Rien de tout cela dans Carol. Patrica Highsmith analyse le thème de l'homosexualité avec beaucoup de finesse, de naturel et de simplicité. A aucun moment, le lecteur n'a l'impression qu'il s'agit d'un sujet tabou. Si Patricia Highsmith souligne les difficultés que vont rencontrer les deux jeunes femmes pour vivre leur relation, en particulier pour Carol, mariée et mère d'une petite fille, ce qui l'intéresse avant tout c'est l'évolution de la toute jeune Therese, sa "timide ingénue". Les sentiments qu'éprouve Therese ne diffèrent en rien de ce qu'elle aurait pu ressentir pour un partenaire d'un autre sexe.
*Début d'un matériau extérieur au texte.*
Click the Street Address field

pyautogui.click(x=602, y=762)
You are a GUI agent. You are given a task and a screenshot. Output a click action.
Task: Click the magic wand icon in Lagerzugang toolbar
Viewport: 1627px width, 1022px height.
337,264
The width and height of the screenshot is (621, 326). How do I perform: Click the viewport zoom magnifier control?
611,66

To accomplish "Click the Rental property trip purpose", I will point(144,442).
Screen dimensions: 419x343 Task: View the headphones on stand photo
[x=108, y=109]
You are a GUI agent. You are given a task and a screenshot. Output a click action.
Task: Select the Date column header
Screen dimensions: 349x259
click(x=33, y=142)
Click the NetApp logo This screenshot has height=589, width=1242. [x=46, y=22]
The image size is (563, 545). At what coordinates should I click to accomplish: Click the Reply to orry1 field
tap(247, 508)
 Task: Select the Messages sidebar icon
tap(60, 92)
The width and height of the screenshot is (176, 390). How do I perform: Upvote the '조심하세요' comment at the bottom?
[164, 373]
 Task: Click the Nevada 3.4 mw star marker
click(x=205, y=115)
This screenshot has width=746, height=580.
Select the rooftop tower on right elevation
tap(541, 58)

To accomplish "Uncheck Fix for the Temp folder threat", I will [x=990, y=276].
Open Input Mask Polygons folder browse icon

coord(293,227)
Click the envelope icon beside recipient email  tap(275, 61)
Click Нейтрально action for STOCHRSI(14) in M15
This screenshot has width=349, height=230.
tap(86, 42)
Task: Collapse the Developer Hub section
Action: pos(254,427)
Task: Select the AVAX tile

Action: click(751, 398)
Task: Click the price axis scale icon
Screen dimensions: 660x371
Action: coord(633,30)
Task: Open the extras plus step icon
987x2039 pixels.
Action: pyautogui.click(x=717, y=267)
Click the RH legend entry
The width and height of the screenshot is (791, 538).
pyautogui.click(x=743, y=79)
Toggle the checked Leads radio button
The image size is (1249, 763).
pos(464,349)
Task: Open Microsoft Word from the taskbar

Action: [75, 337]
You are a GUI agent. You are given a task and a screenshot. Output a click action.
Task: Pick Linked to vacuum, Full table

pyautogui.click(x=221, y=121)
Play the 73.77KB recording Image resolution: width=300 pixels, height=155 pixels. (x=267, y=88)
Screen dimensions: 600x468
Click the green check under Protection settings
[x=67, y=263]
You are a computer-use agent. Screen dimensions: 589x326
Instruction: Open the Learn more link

On peut donc dire que le roman de Patricia Highsmith n'est pas un livre sur l'homosexualité mais est, avant tout, un roman d'initiation.
Therese prend conscience que ses rapports avec les hommes ne sont pas satisfaisants, elle s'éveille à l'amour mais aussi elle va mûrir, régler ses comptes avec son enfance, assumer enfin l'indifférence et l'abandon de ses parents, avoir confiance en elle. Les relations entre les deux femmes vont évoluer subtilement car le roman traite aussi de la différence sociale. La jeune Therese, pauvre, vendeuse dans un grand magasin, est en admiration devant Carol, sa voiture, ses visons et sa riche maison. Il y a entre les deux femmes un rapport de domination qui exclut l'égalité. Mais la souffrance va révéler Therese à elle-même et c'est désormais en égale qu'elle pourra vivre son amour et assumer sa vie. Un beau roman.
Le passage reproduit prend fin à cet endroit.